Deployment Architecture Diagram¶

Document Type: Architecture View
Status: Draft
Version: 1.0
Last Updated: 2024-12-30
Owner: Architecture Team

Purpose¶

This document illustrates how Dokploy components are deployed onto physical and virtual infrastructure.

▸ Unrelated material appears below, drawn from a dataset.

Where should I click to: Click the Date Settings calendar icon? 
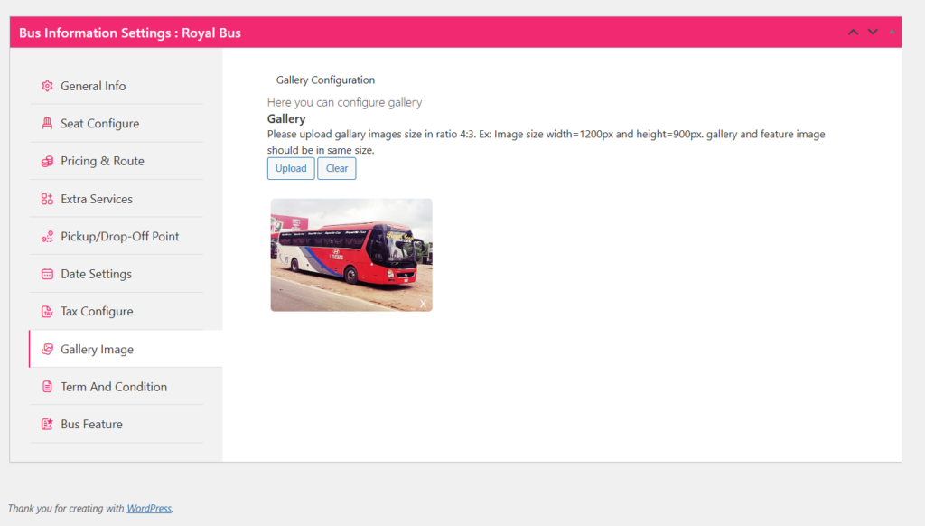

It shows the mapping of software containers to hardware/virtual machines, network topology, and deployment patterns for different scales.

Deployment Overview¶

Dokploy supports three primary deployment patterns: 1. Single-Server (Recommended start): All components on one host 2. Multi-Server (Scaling): Distributed across multiple nodes 3. High-Availability (Enterprise): Redundant components with failover

Single-Server Deployment¶

Topology¶

graph TB
    subgraph "Internet"
        USER[Users/Browsers]
        GIT[Git Providers<br/>GitHub, GitLab]
        REG[Container Registry<br/>Docker Hub]
        LE[Let's Encrypt]
    end

    subgraph "VPS/Bare Metal Server<br/>2GB+ RAM, 2 vCPU, 40GB+ Disk"
        subgraph "Docker Swarm Manager"
            TRAEFIK[Traefik v3.6.1<br/>Port 80, 443]
            NEXTJS[Next.js 14<br/>Node.js 20<br/>Port 3000]
            POSTGRES[(PostgreSQL 16<br/>Port 5432)]
            REDIS[(Redis 7<br/>Port 6379)]
        end

        DOCKER[Docker Engine<br/>Unix Socket]
        OS[Linux OS<br/>Ubuntu 22.04 LTS]
    end

    USER -->|HTTPS 443| TRAEFIK
    TRAEFIK -->|HTTP| NEXTJS
    NEXTJS -->|TCP 5432| POSTGRES
    NEXTJS -->|TCP 6379| REDIS
    NEXTJS -->|Docker API| DOCKER
    GIT -->|Webhooks| TRAEFIK
    REG -->|Image Pull| DOCKER
    LE -->|HTTP-01 Challenge| TRAEFIK

    DOCKER -.->|Manages| TRAEFIK
    DOCKER -.->|Manages| NEXTJS
    DOCKER -.->|Manages| POSTGRES
    DOCKER -.->|Manages| REDIS
    DOCKER -->|System Calls| OS

    style USER fill:#e1f5ff
    style GIT fill:#e1f5ff
    style REG fill:#e1f5ff
    style LE fill:#e1f5ff
    style TRAEFIK fill:#fff4e6
    style NEXTJS fill:#e8f5e9
    style POSTGRES fill:#f3e5f5
    style REDIS fill:#f3e5f5

Infrastructure Specifications¶

Minimum Requirements: - CPU: 2 vCPU cores - RAM: 2GB (4GB recommended) - Disk: 40GB SSD - Network: 1 Gbps, public IPv4 - OS: Linux (Ubuntu 22.04 LTS, Debian 12, RHEL 9)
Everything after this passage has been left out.